Fractional Sales Leadership
Case Study

Building a GTM Engine for Pre-Revenue FinTech

A FinTech AI startup with zero customers and no brand awareness shifted from spray-and-pray cold outbound to a network-first, thought leadership-driven go-to-market strategy to break into the conservative banking industry.

50-100
Customer discovery interviews
Network-first
GTM motion established
Content
Creator hired for thought leadership
Multi-prong
Strategy beyond cold outbound

The Challenge

Pre-revenue, no brand awareness, and selling into a conservative industry

A FinTech AI startup had built a powerful fraud detection platform targeting banks and credit unions. The technology was real and differentiated. But the company had zero customers, zero brand awareness, and was trying to sell into one of the most risk-averse, compliance-heavy industries in the world.
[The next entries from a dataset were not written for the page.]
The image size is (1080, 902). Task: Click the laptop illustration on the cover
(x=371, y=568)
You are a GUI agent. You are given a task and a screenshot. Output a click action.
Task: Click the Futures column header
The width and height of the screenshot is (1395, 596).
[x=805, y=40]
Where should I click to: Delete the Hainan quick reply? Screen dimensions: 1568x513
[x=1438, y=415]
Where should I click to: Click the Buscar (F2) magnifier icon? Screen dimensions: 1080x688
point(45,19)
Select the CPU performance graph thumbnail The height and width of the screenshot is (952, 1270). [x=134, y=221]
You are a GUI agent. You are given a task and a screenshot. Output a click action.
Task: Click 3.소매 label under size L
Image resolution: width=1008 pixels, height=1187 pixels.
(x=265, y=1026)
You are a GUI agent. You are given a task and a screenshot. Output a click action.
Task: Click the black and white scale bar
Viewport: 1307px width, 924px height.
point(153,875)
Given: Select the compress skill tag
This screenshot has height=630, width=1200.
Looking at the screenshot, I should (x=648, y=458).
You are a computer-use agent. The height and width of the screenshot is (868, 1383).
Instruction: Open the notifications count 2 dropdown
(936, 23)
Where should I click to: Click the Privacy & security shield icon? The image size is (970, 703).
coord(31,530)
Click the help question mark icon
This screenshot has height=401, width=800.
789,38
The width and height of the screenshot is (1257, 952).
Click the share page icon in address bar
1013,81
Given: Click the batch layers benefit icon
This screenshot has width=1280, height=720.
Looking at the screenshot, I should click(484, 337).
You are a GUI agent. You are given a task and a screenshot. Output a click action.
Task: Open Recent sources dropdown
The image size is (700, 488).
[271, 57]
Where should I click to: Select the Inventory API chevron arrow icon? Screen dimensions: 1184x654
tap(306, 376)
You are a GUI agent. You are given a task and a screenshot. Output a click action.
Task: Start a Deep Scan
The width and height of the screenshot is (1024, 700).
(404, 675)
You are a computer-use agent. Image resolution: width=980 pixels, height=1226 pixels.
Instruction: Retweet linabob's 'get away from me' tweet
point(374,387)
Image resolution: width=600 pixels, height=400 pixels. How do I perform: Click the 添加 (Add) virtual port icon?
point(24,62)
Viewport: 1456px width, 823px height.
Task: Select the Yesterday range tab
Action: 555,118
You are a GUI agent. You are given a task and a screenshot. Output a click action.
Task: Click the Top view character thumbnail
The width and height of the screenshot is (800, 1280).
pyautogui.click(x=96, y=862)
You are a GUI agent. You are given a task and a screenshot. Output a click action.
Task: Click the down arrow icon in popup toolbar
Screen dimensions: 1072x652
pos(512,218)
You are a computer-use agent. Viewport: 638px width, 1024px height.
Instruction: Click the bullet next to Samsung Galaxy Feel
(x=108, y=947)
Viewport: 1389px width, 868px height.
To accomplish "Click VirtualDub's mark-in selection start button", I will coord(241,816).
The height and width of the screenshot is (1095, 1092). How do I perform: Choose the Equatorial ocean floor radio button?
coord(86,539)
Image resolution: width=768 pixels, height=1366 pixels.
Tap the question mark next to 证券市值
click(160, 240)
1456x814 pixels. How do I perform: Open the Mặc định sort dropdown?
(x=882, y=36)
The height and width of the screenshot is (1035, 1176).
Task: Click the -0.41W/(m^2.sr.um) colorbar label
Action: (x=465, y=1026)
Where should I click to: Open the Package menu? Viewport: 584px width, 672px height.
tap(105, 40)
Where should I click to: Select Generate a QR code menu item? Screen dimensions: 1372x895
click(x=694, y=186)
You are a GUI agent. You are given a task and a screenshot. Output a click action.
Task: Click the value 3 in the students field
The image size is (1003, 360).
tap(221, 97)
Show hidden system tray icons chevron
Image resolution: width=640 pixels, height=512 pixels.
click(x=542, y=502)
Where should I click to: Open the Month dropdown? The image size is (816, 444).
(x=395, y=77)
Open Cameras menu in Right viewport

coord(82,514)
  • The founding team was building out an ICP document and investing in outbound tooling to begin list-building and cold outreach.
  • Their instinct was to follow the standard startup playbook: build lists, blast emails, and hope for meetings.
  • Without a single customer reference, pilot, or recognizable brand, the response rates from cold outreach were going to be extremely limited.
  • The classic chicken-and-egg problem was in full effect: banks wouldn't engage without proven case studies, and the startup couldn't build case studies without bank customers.

The Approach

A parallel-path GTM strategy that prioritized network and thought leadership over cold outbound

After conducting a thorough initial discovery — assessing sales team structure, pricing, average deal size, ICP alignment, LTV/CAC ratios, and competitive positioning — I developed a multi-pronged strategy:

  • Reframed outbound expectations: The ICP document was well-researched, but I advised the team to treat it as a living document and avoid getting "married to it." Cold outbound should continue, but with realistic expectations — not as the primary growth lever.
  • Network-first selling: I recommended the team over-index on leveraging their personal network, accelerator relationships, incubator community, and industry contacts. At this stage, you need someone willing to take a chance on you — a partner who will pilot in exchange for helping shape the product roadmap.
  • Thought leadership as demand generation: People aren't responding to cold email — they are deluged by it. I advised the CEO and technical co-founder to invest heavily in content: LinkedIn posts, Twitter threads, Reddit engagement, panels, podcasts, and industry dinners. The goal was to be seen as a trusted expert, not just another startup pitching.
  • Customer discovery before scaled outbound: Rather than treating outreach as a sales motion, I recommended reframing it as a learning motion — conducting 50 to 100 prospect discovery interviews to surface pain points, then converting those findings into thought leadership content and case-based marketing.
  • Formalized the engagement: I helped shape a structured GTM advisory engagement covering all go-to-market and business development activities, giving the startup a clear scope and operating rhythm.

The Impact

From spray-and-pray to a targeted, insight-driven GTM motion

  • The startup hired a dedicated content creator and began building a consistent LinkedIn posting rhythm around fraud prevention, explainable AI, and their "collaborative defense" vision.
  • Outreach goals shifted from "book meetings" to "learn from the market" — conducting discovery interviews to uncover pain points that could fuel both product development and marketing content.
  • The team began planning LinkedIn webinars and micro-panels on topics relevant to their ICP, positioning the CEO as a thought leader rather than a vendor.
  • The ICP evolved as real market data came in, and the team explored adjacent verticals like call center operations to find faster paths to first revenue.
  • The company continued leveraging accelerator and incubator relationships for early pilots — following the network-first playbook rather than relying solely on cold outreach.

Client Feedback

"I really appreciate the time and thought you put into this- It's incredibly helpful. Based on your guidance, we're now shifting our outreach goal toward learning, conducting customer discovery interviews to uncover pain points, then turning those findings into thought pieces and case-based content. I truly value your strategic perspective and pragmatic approach."
— CEO, FinTech AI Startup

Key Takeaway

When you're pre-revenue with no brand, cold outbound is a necessary but insufficient lever. The highest-ROI activities for founder-led startups are network-driven — leaning on personal connections, accelerator communities, and thought leadership to earn trust and credibility before asking for the sale. A fractional sales leader's job at this stage isn't to run a sales team. It's to architect the entire go-to-market foundation and teach the founder how to sell from a position of expertise, not desperation.